Hiring new doctors to live and work in the Keewatin region is consistent with plans announced earlier this summer by Elizabeth Palfrey, the chair of the Keewatin health board.
In explaining why the health board is ending its longstanding health care contract with the J.A. Hildes Northern Medical Unit (NMU) at the University of Manitoba in Winnipeg, Palfrey said the board wants to use its money to “repatriate” medical services to the Keewatin region.
Part of that repatriation plan means that the health board will go out and hire its own doctors, rather than having them provided by the NMU.
As well, under the GNWT health care report prepared by Med-Emerg, Rankin Inlet will get a hospital, the construction of which is expected to start next year.
NMU paid less
Meanwhile, Dr. Sharon Macdonald, the director of the NMU, said this week that the salaries offered by the Keewatin board to newly-hired doctors are “8 to 25 per cent higher” than those offered by her organization.
“On the surface of it, it appears they are paying a higher salary,” Macdonald said.
She said that under the NMU’s previous contract three years ago, their physicians would have started at a salary of around $110,000 a year, ranging up to $156,000 a year.
Macdonald said she can’t explain how it is that the Keewatin board is able to pay more money to its directly-hired physicians, when it turned down an NMU proposal under which doctors would have been paid less.
“I sure hope Med-Emerg isn’t charging them much for recruiting,” Macdonald said. “It’s a little odd, isn’t it?”

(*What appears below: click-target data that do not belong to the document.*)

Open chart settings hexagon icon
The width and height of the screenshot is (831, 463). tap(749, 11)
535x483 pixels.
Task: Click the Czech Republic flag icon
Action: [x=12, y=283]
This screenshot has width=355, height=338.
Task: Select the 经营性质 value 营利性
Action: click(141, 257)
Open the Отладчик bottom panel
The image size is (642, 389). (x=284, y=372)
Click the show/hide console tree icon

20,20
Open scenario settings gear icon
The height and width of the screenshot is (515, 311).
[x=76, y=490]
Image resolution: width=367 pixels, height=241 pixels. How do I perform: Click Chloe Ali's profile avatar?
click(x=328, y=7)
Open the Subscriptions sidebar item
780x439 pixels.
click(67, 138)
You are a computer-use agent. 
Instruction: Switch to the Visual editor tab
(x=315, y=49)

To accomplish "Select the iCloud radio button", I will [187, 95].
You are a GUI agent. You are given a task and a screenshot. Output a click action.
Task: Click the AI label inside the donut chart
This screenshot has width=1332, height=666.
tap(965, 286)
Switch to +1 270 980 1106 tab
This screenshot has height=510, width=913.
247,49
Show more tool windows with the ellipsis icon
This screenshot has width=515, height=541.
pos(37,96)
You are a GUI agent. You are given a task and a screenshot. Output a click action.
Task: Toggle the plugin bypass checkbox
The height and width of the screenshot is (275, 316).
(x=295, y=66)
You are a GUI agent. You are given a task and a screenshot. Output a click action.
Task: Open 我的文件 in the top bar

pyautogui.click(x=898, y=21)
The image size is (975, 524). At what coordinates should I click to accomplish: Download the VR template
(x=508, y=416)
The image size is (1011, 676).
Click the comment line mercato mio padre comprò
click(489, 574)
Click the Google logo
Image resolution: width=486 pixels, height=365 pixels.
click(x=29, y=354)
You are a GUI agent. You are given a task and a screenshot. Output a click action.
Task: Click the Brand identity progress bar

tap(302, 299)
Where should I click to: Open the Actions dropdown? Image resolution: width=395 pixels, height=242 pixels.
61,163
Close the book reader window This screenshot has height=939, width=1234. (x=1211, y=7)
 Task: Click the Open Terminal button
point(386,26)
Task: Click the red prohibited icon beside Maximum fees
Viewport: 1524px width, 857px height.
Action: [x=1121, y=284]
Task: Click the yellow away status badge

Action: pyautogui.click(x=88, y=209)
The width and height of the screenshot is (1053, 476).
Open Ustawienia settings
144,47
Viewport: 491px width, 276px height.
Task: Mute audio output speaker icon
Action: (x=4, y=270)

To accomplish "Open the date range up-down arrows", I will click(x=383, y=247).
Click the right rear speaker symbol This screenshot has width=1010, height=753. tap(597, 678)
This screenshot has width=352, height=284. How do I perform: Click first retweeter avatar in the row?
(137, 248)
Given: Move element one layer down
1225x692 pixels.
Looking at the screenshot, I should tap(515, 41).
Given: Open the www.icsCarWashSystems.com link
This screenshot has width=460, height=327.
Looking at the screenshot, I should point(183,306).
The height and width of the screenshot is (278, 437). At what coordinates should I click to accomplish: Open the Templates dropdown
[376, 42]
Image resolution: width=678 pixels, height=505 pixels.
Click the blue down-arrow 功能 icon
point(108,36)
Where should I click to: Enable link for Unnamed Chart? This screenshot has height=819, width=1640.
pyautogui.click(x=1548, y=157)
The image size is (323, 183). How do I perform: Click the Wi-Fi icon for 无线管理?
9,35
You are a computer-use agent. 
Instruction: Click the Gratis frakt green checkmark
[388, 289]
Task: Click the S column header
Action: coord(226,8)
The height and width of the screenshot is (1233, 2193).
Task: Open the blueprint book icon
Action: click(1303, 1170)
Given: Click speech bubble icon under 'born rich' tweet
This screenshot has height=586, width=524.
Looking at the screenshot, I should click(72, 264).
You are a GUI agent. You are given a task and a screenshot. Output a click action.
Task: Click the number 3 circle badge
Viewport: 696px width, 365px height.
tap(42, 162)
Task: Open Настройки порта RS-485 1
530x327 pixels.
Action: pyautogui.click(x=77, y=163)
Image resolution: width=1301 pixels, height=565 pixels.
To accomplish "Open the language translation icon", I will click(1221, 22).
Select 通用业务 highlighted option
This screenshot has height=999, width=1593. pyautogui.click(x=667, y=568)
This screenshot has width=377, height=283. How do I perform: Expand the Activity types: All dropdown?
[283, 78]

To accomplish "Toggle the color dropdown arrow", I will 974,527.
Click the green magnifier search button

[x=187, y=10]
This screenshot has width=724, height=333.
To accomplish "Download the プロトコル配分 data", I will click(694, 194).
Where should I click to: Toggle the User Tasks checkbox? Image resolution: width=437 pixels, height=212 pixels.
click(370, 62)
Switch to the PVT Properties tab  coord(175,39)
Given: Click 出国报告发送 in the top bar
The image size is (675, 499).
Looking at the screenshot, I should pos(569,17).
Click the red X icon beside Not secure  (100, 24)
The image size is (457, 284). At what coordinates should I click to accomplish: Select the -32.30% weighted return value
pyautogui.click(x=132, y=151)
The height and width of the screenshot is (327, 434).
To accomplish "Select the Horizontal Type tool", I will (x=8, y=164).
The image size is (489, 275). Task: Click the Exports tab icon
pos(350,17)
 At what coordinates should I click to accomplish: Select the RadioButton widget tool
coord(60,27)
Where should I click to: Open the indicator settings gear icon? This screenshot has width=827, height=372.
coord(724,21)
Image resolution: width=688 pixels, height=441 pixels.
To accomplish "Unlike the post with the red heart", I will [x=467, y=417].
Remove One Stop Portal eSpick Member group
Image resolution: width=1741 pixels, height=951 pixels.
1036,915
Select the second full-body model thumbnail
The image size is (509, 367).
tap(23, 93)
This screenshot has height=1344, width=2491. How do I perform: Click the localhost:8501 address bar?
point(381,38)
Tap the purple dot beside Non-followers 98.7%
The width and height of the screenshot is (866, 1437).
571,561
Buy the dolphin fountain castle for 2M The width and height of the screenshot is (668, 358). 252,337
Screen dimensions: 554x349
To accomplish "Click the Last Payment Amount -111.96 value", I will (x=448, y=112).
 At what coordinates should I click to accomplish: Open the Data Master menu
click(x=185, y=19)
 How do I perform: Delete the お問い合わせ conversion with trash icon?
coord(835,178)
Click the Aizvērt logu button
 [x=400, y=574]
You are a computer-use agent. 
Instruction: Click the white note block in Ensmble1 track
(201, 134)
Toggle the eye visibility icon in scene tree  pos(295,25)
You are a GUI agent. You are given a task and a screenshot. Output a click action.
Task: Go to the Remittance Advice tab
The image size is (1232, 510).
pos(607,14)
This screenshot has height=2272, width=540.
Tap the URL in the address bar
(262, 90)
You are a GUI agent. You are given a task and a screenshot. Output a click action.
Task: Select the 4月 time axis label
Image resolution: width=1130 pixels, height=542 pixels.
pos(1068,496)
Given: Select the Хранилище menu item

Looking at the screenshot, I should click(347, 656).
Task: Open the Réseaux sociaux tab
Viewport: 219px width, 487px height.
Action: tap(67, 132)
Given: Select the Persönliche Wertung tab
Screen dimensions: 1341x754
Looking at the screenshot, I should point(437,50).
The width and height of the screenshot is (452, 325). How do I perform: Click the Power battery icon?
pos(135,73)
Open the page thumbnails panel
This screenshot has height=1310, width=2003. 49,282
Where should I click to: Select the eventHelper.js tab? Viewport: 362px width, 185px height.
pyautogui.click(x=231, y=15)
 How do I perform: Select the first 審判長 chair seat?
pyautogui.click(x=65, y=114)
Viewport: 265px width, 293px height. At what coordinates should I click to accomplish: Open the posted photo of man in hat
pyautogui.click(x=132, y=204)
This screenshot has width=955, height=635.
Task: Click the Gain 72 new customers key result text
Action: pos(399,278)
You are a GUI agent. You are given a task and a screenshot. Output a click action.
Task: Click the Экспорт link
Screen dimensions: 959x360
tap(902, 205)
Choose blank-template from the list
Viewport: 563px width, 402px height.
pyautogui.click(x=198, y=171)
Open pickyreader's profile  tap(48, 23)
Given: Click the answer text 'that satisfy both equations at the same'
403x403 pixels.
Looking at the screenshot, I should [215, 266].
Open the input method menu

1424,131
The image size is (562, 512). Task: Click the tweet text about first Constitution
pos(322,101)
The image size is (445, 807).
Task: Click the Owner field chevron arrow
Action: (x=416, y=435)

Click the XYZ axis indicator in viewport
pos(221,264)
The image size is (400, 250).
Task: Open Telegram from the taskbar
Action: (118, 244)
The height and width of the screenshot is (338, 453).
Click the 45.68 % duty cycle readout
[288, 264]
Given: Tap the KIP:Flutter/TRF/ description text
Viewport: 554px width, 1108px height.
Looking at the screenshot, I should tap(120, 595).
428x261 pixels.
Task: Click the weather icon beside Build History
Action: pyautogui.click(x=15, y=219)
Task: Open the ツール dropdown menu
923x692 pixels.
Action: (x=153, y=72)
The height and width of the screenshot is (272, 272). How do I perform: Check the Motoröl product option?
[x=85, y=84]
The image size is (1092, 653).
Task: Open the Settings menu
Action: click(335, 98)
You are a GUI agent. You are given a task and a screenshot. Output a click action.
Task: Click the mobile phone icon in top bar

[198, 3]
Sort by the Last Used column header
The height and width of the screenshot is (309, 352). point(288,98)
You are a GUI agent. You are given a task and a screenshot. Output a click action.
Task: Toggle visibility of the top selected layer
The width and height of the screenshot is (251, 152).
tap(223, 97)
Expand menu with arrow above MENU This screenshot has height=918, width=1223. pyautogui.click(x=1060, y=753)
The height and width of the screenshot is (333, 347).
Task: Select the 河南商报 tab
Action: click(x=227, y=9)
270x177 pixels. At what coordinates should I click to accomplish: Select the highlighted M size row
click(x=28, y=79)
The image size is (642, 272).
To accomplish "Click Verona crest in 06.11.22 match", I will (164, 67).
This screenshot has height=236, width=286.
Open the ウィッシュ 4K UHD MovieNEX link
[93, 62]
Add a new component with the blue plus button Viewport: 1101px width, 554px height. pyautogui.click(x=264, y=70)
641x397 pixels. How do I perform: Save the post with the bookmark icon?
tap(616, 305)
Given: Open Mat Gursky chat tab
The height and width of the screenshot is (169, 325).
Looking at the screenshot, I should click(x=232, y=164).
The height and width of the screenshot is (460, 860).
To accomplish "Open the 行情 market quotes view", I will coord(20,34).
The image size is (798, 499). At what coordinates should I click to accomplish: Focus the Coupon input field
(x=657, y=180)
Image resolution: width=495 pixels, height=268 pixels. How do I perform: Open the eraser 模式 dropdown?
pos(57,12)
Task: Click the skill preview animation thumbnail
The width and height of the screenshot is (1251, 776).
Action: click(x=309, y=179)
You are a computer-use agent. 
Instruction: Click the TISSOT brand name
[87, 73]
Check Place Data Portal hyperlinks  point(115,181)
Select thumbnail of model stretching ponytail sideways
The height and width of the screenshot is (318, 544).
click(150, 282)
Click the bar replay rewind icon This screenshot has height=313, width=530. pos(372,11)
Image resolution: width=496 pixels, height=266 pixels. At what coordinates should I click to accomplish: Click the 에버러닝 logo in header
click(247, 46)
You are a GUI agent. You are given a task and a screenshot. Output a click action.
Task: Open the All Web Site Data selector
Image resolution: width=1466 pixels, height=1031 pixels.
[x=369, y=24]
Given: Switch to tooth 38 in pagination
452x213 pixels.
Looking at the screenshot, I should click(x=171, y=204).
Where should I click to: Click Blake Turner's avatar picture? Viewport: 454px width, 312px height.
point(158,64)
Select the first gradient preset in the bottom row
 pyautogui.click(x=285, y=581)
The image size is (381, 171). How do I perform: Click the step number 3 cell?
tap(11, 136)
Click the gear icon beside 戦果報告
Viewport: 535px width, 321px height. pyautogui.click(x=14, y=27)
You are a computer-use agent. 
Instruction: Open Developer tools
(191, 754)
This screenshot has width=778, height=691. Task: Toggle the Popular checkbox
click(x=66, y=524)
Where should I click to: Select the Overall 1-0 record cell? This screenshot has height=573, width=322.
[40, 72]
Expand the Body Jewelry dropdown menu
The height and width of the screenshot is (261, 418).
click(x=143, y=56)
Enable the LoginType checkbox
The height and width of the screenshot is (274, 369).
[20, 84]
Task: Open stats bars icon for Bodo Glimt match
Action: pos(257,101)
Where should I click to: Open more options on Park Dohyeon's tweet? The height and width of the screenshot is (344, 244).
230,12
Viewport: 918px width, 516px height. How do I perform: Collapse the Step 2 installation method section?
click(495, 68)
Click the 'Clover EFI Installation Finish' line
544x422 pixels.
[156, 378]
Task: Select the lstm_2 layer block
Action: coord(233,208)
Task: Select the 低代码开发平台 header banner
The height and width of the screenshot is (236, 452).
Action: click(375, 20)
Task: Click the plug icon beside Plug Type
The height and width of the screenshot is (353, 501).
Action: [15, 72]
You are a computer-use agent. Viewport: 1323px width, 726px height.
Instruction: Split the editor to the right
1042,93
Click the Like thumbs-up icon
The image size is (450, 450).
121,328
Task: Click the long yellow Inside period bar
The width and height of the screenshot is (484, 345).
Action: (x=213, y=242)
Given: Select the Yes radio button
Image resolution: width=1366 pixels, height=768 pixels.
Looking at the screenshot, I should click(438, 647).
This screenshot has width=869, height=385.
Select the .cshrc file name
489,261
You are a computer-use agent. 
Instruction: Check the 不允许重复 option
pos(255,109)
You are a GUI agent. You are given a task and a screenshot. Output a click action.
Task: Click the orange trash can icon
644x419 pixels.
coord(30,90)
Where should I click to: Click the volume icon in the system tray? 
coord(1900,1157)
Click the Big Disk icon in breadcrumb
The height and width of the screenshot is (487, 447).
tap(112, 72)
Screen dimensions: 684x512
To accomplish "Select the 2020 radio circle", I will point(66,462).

When Kivallivik MLA Kevin O’Brien issued a call to NWT Commissioner Helen Maksagak two weeks ago for a public inquiry into the Keewatin health board, he blasted Med-Emerg’s work.
A few weeks ago as well, Yellowknife South MLA Seamus Henry blasted the $500,000 Med-Emerg report, saying it’s useful only as a “doorstop.”
Meanwhile, the Kivalliq Inuit Association says an internal bureaucratic “review” of the Keewatin health board’s decision to end its relationship with the NMU ordered last week by Health Minister Kelvin Ng is “unsatisfactory.”
A KIA press release says the organization still wants a public inquiry. The KIA is also looking into the idea of getting a judge to review the legality of the KRHB’s actions.
As of Nunatsiaq News press-time this week, NWT Commissioner Helen Maksagak still hadn’t responded to O’Brien’s call for a public inquiry.